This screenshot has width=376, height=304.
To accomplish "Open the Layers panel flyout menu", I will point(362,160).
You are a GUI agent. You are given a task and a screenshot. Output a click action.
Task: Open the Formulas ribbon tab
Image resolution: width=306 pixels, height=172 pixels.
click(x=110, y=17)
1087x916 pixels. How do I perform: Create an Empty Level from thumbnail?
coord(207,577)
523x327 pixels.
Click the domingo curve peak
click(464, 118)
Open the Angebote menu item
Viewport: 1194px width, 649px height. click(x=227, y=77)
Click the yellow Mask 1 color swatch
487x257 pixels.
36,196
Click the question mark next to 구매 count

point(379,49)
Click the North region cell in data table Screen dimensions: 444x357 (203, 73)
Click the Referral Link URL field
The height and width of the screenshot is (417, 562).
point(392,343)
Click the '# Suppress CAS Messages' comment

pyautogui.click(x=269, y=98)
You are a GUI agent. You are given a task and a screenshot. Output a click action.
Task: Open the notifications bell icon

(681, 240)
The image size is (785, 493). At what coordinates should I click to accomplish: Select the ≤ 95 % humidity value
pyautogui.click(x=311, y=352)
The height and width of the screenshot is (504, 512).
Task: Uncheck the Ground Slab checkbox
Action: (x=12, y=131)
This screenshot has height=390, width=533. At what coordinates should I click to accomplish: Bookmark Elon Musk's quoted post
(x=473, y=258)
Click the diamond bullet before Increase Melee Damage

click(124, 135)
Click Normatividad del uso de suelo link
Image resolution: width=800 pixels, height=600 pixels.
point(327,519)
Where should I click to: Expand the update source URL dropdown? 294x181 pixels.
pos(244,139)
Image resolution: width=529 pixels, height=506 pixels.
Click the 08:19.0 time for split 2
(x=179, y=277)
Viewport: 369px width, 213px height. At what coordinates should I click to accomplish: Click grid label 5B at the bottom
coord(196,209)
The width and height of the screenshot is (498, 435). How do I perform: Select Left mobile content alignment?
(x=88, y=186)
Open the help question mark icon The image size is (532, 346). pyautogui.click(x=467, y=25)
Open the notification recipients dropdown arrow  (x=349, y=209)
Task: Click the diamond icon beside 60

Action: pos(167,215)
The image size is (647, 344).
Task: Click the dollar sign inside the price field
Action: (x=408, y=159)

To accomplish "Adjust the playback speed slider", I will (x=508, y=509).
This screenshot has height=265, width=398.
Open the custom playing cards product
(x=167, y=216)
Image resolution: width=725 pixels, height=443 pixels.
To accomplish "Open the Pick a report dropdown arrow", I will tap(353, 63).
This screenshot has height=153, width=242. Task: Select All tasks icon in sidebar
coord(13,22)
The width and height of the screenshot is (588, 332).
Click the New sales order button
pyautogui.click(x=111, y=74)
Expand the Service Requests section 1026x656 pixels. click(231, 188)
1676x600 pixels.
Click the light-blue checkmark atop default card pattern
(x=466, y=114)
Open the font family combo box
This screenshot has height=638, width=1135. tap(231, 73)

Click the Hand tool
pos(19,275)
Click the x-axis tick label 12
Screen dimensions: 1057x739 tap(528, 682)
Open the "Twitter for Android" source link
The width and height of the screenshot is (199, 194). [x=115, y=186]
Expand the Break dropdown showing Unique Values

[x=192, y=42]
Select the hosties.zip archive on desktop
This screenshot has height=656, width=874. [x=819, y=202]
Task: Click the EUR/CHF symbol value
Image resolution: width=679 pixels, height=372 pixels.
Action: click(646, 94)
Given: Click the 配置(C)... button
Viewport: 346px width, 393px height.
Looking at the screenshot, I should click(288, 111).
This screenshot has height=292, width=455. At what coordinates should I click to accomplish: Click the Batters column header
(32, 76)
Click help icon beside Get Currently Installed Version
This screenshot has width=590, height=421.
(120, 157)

What the task requires:
Filter the records, keeping only lines that contain "arrow", and show those lines.

Output:
Open the notification recipients dropdown arrow  (x=349, y=209)
To accomplish "Open the Pick a report dropdown arrow", I will tap(353, 63).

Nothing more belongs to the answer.